Lideranças querem abertura de diálogo

Clóvis Marubo elogiou a decisão de João Pedro Gonçalves. O presidente da Funai havia se comprometido em atender os indígenas até o final deste mês durante uma tensa reunião ocorrida no dia 4 de março em Atalaia do Norte, diante da presenta de mais 200 indígenas.

"Os indígenas do Vale do Javari acharam que essa exoneração foi uma grande consideração que o presidente da Funai teve com eles. Vão trabalhar agora em uma proposta que já foi apresentada na carta de reivindicação para o presidente, quando ele esteve aqui. E que esses itens da Carta serão discutidos. Esperemos que o diálogo seja agora de uma forma aberta e que favoreça todos os indígenas do Vale do Javari. Os isolados, os de recente contato e os contatados. Até agora, os índios vinham sofrendo nas mãos de funcionários que não tinham compromisso", afirmou Clóvis Marubo.

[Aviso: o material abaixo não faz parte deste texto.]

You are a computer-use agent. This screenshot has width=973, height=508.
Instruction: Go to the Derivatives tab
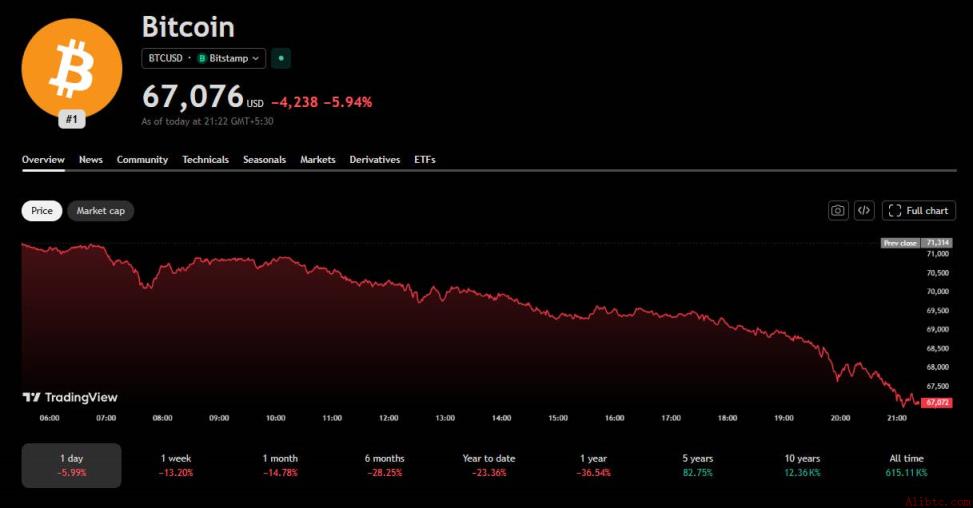[375, 159]
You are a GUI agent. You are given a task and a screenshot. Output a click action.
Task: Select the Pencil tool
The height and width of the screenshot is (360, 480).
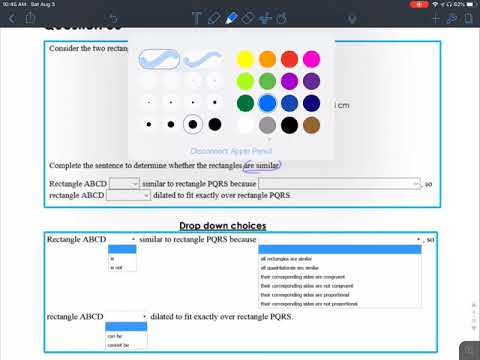click(x=214, y=18)
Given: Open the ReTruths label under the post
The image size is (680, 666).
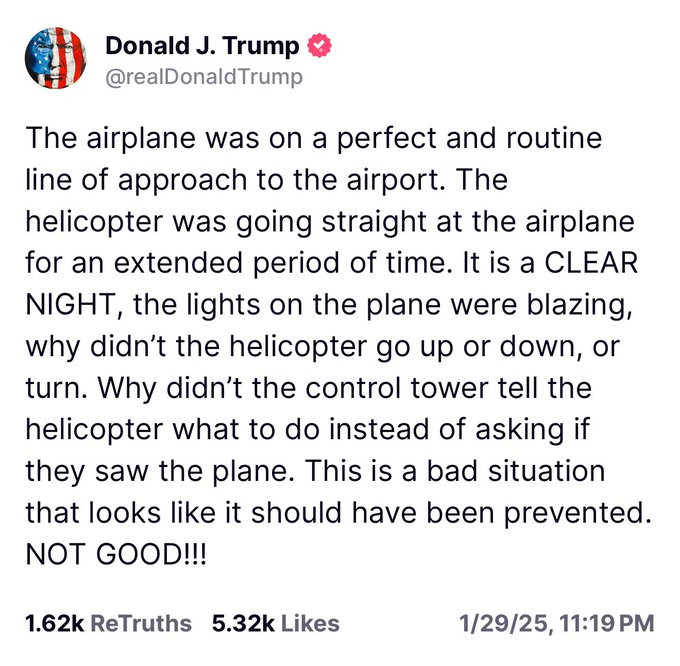Looking at the screenshot, I should tap(140, 624).
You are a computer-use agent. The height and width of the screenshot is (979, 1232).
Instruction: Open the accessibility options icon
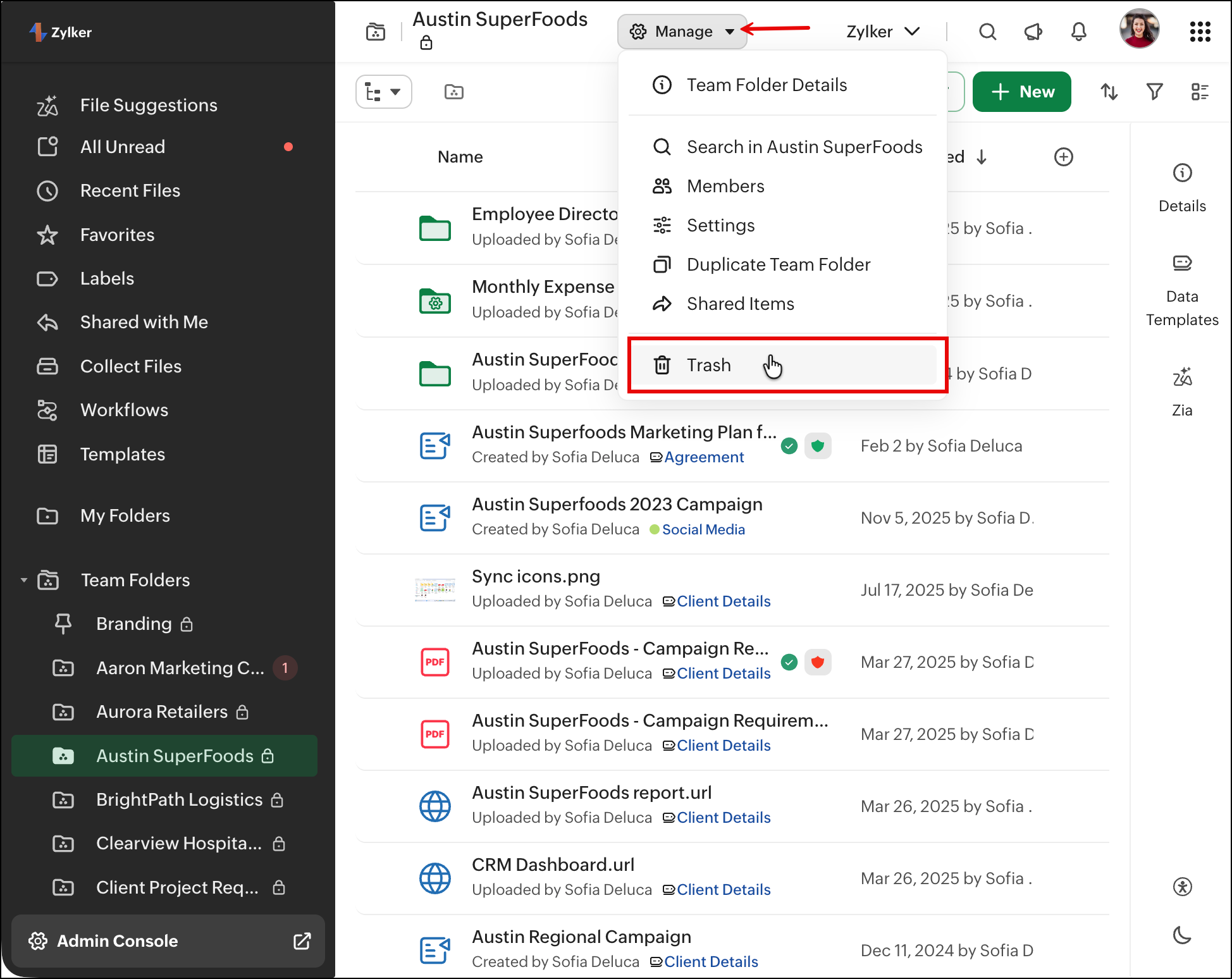point(1182,887)
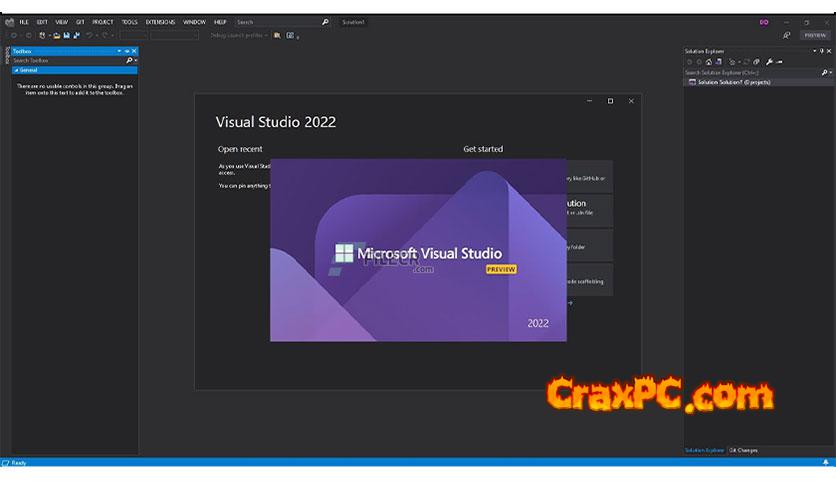Toggle auto-hide pin on Toolbox panel

coord(127,50)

A carta a que se refere Clóvis é um documento com 14 reivindicações nas áreas de segurança, fiscalização e educação, elaborada no dia 02 de março, em assembleia das lideranças da TI Vale do Javari. A carta também pedia a saída de Bruno Pereira.

Entre as reinvindicações, eles pedem a criação de uma Coordenação Técnica Local (CTL) no rio Branco, dentro da Terra Indígena Vale do Javari, com estrutura e condições de fiscalização de monitoramento dos índios Korubo e Matís. Para coordenar a CTL no rio Branco, eles indicaram o indígena Binã Makwananté Matís.

As lideranças também querem a criação de uma CTL de vigilância no Rio Batan, onde vivem os índios Mayoruna. Segundo os indígenas, a área tem sido alvo de invasão de pessoas vindas do Estado do Acre, da região do município de Cruzeiro do Sul, colocando em risco os grupos de índios isolados que vivem na região.

Na carta encaminhada ao presidente da Funai, a Univaja diz que a Terra Indígena Vale do Javari tem mais de 12 povos, sendo que seis são contatados. Há 37 referências de grupos que vivem em isolamento e que não querem contato com a sociedade. "Esta área, localizada na tríplice fronteira, precisa de implantação de uma política de segurança nacional, com estratégia de ações efetivas e eficazes", diz trecho da carta.

Novo coordenador deve ser indígena

Segundo a liderança Marubo, é interesse que dos povos do Vale do Javari que o novo coordenador seja um indígena. Para ele, "não há possibilidade da Funai funcionar se não tiver um indígena".

"Quando os não indígenas assumem, sobe o poder para a cabeça deles. Usam esse poder para intimidar e também para fazer divisão entre nós. Os indígenas não. Eles entendem a diversidade do Vale do Javari. Sabem como pensam os Matís, como pensam os Marubo, como pensam os Mayoruna, como pensam os Kanamari e os Kulina. Quando estão no poder, os brancos vão para a área e voltam correndo, gastam litros de gasolina, não resolvem e trazem relatório mentiroso", disse Clóvis Marubo.

Clóvis Marubo reconhece a dificuldade de coordenar uma área diversa e gigantesca e que, por este motivo, será preciso continuar com a união. "Vamos corrigir se estiver fazendo errado. A pessoa precisa estar aberta ao diálogo, buscando melhorias e sempre ouvir o que as lideranças indígenas acham", afirmou.